Fecha: 21 de julio de 2025 – Actualizado: 21 de julio de 2025
La historia más citada sobre la creación de la pizza margarita se remonta a 1889, cuando el pizzero napolitano Raffaele Esposito preparó una pizza especial en honor a la visita de los reyes de Italia a Nápoles.
La pizza margarita es uno de los platos más reconocidos del mundo, símbolo de la gastronomía italiana y presente en prácticamente todos los rincones del planeta.
Su origen, sin embargo, no es tan popularmente conocido, y está estrechamente ligado a la historia unificada de Italia y a la ciudad de Nápoles.
Una receta con los colores de Italia
La historia más citada sobre la creación de la pizza margarita se remonta a 1889, cuando el pizzero napolitano Raffaele Esposito preparó una pizza especial en honor a la visita de los reyes de Italia a Nápoles. Según esta versión, Esposito creó tres variedades distintas para la reina Margherita de Saboya, y fue la pizza con tomate, mozzarella y albahaca la que más le gustó. Estos ingredientes representaban los colores de la bandera italiana: rojo, blanco y verde.
Esposito bautizó la pizza en honor a la reina, y desde entonces se le conoce como pizza Margherita. La carta con el supuesto agradecimiento de la casa real aún se conserva en el local que hoy lleva su nombre, aunque algunos historiadores cuestionan la autenticidad de este documento.
Un plato que ya existía antes
Aunque el relato de Esposito es el más popular, existen evidencias de que pizzas similares ya se preparaban en Nápoles décadas antes. Documentos y recetarios anteriores a 1889 ya describen pizzas con ingredientes como el tomate y el queso, e incluso hay menciones a versiones con albahaca.
La pizza, tal como la conocemos hoy, nació en las calles napolitanas como comida de las clases populares, preparada en hornos de leña y vendida como un plato sencillo, sabroso y asequible. La versión con los ingredientes de la margarita era solo una de las muchas variantes que circulaban en la ciudad.
Con el paso de los años y especialmente tras la emigración italiana a América a finales del siglo XIX y principios del XX, la pizza se internacionalizó. La margarita, con su sencillez y equilibrio, se convirtió en un referente.
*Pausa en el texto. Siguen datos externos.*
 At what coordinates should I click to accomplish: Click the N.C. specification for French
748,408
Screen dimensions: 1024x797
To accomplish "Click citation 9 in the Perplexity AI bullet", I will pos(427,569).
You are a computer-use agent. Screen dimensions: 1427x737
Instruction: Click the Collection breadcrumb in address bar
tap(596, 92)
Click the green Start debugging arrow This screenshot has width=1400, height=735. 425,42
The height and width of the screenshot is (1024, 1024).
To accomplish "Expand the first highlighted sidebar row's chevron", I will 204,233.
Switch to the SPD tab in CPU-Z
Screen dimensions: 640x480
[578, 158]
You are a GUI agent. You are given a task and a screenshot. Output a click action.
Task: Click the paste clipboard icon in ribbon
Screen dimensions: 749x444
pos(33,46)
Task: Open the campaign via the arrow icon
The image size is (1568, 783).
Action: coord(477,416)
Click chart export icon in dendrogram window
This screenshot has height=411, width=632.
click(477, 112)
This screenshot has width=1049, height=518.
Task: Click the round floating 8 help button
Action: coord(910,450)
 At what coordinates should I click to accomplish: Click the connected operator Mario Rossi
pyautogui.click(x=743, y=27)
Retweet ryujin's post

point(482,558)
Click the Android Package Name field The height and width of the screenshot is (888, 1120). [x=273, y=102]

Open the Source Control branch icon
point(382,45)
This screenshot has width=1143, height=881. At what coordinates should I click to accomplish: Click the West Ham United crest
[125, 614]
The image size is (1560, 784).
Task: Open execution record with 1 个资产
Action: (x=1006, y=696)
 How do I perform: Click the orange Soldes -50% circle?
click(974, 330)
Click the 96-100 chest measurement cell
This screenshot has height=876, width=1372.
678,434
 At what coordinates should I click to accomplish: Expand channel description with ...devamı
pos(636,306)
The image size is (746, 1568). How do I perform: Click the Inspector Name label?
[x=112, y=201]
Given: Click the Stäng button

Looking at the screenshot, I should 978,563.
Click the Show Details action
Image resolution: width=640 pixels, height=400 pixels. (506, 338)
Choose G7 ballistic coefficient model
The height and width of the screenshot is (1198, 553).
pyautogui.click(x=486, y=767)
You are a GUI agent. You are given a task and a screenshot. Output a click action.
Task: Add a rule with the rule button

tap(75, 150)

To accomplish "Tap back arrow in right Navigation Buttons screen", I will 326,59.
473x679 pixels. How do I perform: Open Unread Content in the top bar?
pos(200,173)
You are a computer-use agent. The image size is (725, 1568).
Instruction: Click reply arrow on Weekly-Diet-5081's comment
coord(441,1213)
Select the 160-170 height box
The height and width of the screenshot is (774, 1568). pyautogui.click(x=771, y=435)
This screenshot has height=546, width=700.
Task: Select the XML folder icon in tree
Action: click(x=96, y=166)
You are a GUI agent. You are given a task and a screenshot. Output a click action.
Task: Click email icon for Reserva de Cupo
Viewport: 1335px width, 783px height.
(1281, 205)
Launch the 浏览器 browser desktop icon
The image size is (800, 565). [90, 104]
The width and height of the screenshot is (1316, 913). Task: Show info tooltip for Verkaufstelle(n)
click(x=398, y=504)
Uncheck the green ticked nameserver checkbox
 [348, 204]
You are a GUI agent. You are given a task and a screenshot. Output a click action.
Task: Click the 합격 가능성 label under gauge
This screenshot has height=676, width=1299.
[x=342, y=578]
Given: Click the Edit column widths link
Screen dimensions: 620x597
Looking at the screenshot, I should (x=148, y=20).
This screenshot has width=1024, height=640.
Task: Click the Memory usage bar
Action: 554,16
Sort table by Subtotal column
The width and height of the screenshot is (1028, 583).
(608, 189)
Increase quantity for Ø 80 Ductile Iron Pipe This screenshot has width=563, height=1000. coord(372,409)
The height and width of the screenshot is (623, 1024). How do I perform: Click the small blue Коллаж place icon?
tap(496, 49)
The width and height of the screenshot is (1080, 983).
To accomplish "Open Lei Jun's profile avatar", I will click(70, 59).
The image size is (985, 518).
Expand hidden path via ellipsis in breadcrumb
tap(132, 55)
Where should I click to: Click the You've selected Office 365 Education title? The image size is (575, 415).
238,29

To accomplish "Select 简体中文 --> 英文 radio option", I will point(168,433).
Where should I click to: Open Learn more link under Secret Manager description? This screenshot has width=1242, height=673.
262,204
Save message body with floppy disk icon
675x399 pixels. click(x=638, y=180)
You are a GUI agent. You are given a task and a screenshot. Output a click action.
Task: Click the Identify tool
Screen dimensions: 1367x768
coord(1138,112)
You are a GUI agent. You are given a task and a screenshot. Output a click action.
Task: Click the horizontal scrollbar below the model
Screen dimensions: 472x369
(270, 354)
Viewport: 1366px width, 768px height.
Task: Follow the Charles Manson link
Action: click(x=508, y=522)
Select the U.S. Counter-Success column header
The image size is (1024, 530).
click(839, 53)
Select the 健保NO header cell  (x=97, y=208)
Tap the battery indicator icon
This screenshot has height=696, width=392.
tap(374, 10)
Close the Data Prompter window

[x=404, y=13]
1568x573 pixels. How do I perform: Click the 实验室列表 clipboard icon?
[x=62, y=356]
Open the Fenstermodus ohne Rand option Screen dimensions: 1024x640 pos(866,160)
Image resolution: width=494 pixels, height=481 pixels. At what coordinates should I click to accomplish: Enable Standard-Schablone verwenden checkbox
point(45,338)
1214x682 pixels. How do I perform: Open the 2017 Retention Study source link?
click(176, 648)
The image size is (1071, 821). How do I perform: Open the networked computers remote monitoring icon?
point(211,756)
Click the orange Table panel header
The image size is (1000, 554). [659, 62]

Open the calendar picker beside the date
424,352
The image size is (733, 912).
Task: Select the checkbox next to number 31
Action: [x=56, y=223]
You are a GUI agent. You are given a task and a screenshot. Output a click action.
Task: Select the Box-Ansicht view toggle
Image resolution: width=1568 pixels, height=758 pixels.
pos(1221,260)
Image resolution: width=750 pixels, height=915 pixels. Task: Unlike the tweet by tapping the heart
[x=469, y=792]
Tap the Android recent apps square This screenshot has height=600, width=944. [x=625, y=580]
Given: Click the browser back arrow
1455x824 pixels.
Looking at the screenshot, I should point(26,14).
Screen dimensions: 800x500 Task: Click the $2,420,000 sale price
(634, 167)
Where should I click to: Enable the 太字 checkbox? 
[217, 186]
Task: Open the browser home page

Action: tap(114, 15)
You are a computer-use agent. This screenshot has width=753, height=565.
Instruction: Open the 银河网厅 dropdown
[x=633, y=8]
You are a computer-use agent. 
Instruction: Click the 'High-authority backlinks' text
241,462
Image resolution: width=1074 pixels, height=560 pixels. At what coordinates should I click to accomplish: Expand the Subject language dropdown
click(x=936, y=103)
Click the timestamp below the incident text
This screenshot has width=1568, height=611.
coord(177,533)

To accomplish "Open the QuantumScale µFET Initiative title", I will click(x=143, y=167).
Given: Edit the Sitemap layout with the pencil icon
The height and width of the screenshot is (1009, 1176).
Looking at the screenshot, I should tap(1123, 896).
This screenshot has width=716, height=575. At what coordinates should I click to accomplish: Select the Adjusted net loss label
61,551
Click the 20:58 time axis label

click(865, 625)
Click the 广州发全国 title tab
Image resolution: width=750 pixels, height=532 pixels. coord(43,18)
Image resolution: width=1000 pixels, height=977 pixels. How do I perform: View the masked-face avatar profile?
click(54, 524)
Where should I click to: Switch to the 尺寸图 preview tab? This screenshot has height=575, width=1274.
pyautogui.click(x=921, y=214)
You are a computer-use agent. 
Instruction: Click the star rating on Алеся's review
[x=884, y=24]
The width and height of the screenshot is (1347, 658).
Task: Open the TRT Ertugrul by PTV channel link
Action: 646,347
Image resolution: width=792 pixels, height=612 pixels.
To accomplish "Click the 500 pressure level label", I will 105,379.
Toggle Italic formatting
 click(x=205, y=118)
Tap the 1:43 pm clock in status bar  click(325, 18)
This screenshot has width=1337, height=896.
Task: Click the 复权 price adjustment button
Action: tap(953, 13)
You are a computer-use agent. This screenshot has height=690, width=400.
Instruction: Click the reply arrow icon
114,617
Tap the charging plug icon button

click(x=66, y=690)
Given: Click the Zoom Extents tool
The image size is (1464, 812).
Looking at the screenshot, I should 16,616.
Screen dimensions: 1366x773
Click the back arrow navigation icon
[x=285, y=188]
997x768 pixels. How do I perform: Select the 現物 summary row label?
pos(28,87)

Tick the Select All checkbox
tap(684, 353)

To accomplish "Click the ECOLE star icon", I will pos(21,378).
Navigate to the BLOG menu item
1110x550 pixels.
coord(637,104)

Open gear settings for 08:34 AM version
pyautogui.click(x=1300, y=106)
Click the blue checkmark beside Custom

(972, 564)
Hoy es una de las recetas más emblemáticas de la cocina italiana, protegida incluso por una certificación de la Associazione Verace Pizza Napoletana, que regula los ingredientes y el proceso de elaboración para mantener su autenticidad.
Patrimonio de la humanidad
En 2017, la UNESCO reconoció el arte del pizzero napolitano como Patrimonio Cultural Inmaterial de la Humanidad, subrayando la importancia de esta tradición culinaria en la identidad cultural de Nápoles y de Italia. Aunque la pizza ha evolucionado y adoptado variantes en todo el mundo, la margarita sigue siendo una de las formas más puras y representativas de esta herencia.